WASHINGTON — U.S. Commerce Secretary Gary Locke last week declared a fishery disaster in Louisiana, Mississippi and Alabama, due to the ongoing effects of the Deepwater Horizon oil spill, which began after the offshore rig exploded on April 20. The disaster declaration makes fishermen and their local communities eligible for federal funds.
“We are taking this action … because of the potentially significant economic hardship this spill may cause fishermen and the businesses and communities that depend on those fisheries,” Locke said in a statement. “The disaster determination will help ensure that the federal government is in a position to mobilize the full range of assistance that fishermen and fishing communities may need.”
The area in the Gulf of Mexico where commercial fishing is temporarily off-limits was also doubled to 46,000 square miles by the National Oceanic and Atmospheric Administration, and now accounts for 20% of federal waters in the area.

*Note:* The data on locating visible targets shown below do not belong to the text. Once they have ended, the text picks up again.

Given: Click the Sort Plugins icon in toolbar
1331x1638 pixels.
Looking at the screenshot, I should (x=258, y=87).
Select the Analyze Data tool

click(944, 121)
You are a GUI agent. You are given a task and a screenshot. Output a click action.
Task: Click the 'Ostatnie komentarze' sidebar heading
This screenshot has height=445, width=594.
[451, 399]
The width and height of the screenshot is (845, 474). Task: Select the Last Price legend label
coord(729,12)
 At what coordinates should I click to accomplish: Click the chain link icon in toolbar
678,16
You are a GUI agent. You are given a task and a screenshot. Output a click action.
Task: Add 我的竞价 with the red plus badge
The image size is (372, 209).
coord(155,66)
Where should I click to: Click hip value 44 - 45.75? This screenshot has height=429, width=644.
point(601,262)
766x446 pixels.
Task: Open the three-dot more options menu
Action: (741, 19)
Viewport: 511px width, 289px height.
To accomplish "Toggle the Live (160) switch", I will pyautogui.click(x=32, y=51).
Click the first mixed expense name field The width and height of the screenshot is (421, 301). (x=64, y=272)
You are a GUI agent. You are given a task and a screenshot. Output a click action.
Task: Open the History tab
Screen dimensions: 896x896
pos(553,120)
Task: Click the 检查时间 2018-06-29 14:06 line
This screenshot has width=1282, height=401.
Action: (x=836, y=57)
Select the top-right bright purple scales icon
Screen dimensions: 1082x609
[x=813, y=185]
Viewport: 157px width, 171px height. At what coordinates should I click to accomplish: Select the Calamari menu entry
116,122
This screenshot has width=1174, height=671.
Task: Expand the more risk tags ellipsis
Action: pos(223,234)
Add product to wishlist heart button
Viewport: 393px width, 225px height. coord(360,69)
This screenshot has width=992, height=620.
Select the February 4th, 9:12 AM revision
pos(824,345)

Although gulf seafood accounts for only 5% of total seafood consumed in the United States, the seafood industry there is a vital, $2.4 billion component of the region's economy. Officials from the U.S. Food and Drug Administration continue to emphasize that seafood harvested from unaffected areas in the region is still safe to consume, and that the U.S. Fish and Wildlife Service and the NOAA have continued to monitor the operational fisheries in the region.